[Problem statement] Copy out everything from the line containing "Uncheck the checkmark next to Gradient Map" down to the line containing "(x=10, y=204)", putting "Color Balance" wherever "Gradient Map" appears and leaving the rest unchanged.

[Stored records]
◇ ◇ ◇

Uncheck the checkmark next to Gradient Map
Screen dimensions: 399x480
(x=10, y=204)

◇ ◇ ◇

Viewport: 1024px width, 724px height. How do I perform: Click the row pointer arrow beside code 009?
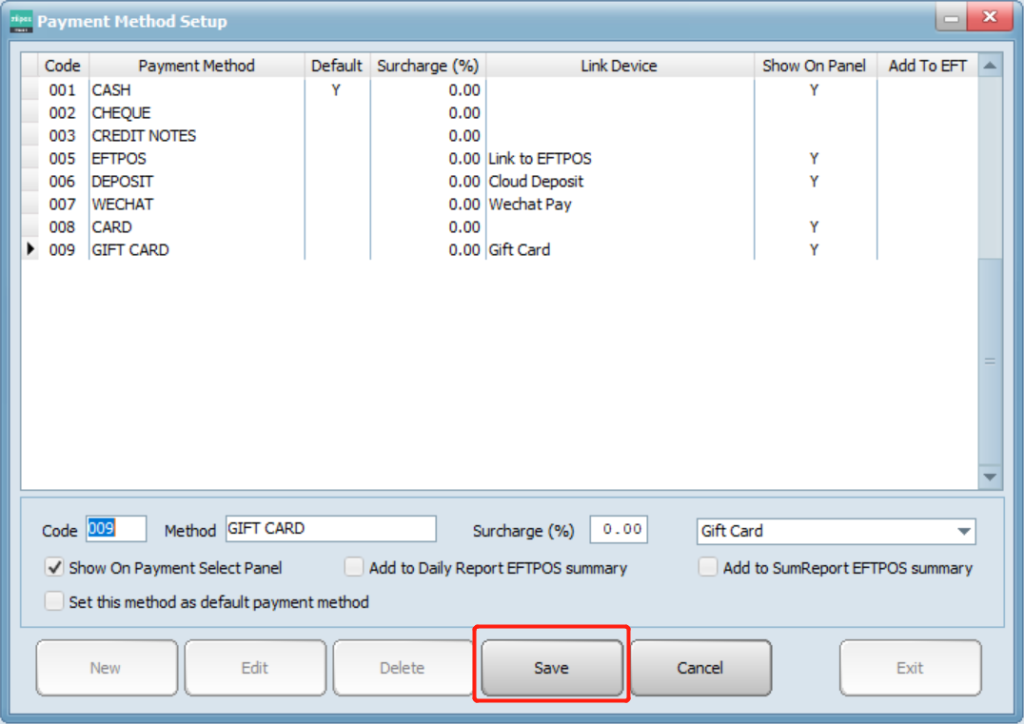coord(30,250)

◇ ◇ ◇

[Solution below]
Uncheck the checkmark next to Color Balance
Screen dimensions: 399x480
(x=10, y=204)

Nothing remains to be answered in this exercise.